At a White House prayer breakfast the day that Independent Counsel Kenneth Starr's report, replete with all sorts of lurid details, appeared on Internet, President Clinton stated, ``I don't think there is a fancy way to say that I have sinned. It is important to me that everybody who has been hurt know that the sorrow I feel is genuine -- first and most important my family, also my friends, my staff, my cabinet, Monica Lewinsky and her family, and the American people. I have asked all for their forgiveness''
Should President Clinton be forgiven for his disgusting behavior and the lies that he told in an effort to conceal from the public his affair with Ms. Lewinsky?
In Mere Christianity, the British author and literary critic C.S. Lewis suggests that we should forgive everyone, even our enemies. Writing shortly after the end of World II, Lewis states that we should even forgive the Gestapo, Hitler's hated secret police who were viewed by many as the most wicked of the wicked.

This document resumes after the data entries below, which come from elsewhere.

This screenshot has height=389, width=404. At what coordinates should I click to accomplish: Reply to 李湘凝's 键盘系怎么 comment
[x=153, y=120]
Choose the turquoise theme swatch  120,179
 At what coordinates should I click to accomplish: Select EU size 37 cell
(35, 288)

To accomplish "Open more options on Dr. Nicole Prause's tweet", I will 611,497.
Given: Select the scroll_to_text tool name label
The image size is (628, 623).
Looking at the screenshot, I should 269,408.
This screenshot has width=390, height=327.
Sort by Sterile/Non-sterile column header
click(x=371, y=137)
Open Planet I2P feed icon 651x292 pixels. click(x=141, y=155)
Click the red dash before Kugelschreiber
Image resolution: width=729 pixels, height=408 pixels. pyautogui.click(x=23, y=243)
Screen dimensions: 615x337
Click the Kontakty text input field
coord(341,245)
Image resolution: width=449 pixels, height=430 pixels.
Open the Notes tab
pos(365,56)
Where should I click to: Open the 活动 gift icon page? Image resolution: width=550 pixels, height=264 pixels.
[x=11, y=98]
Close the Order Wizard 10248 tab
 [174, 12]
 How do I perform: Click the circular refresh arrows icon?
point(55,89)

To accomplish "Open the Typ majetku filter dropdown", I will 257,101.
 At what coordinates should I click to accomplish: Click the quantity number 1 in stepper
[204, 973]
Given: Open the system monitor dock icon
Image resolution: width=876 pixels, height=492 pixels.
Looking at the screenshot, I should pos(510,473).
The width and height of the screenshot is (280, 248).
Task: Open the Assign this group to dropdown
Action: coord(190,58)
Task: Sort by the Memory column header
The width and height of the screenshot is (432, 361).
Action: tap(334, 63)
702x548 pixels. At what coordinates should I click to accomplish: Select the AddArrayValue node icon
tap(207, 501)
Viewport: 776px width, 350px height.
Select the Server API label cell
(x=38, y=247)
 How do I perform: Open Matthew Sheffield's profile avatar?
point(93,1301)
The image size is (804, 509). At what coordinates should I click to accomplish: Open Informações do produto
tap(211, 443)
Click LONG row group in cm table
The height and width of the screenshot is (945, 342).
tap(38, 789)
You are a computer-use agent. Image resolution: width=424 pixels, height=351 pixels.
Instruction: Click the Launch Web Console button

That's a tall order, as Lewis himself acknowledges. Before trying to forgive the Gestapo, Lewis suggests, we might need to develop our skills of forgiveness by forgiving family members and friends for things they have done wrong in the hope that in time we will be able to forgive even the Gestapo.
While Mr. Clinton's sins are of a far lesser magnitude than those committed by the Gestapo, they are nevertheless reprehensible and infuriating.
It will take most folks some time before they reach the point of being able to forgive Mr. Clinton. But in time, it both can and should be done.
There is, however, a related point. Forgiving our fellow human beings does not exempt them from taking responsibility for what they have done or from being subjected to whatever penalties are appropriate. If you lend your car to a friend and your friend wraps it around a telephone pole, forgiving your friend does not get your friend off the hook with respect to paying for the damage done to your car (or to the telephone pole).
And, it might be added, even after forgiving your friend, you might understandably be reluctant to let your friend use the car you purchase to replace the one wrapped around the telephone pole.
Mr. Clinton seems to think that he can simply talk his way out of the mess he has created for himself. Even if his words of remorse are sincere (cynics can be forgiven for questioning whether they are given his long history of lying whenever it suits his purpose), he must assume responsibility for and suffer the consequences of what he has done.
As previously noted in this space, my view (which is not shared by a majority of the American public) is that Mr. Clinton ought to assume full responsibility for what he has done by resigning. That's the only way to salvage a modicum of honor from a thoroughly dishonorable situation.
If Mr. Clinton is not willing to do the honorable thing by resigning, the House of Representatives ought to begin impeachment proceedings, which are likely to result either in impeachment or a strongly-worded motion of censure.
A POSTSCRIPT: Though criticized by some, the House of Representatives did exactly what it should have done when it voted to release Mr. Starr's report on the Lewinsky affair. Overturning an election via the impeachment process is a very serious matter and ought to be done only if there is a strong public mandate for so doing. With a substantial majority of the public opposed to impeachment, the House had no choice but to release the report and then wait to see if there are any significant shifts in public opinion. If public opinion, as measured by various polls, remains more or less where it is, the only practical option is a motion of censure.
Dan Lee is professor of ethics at Augustana College.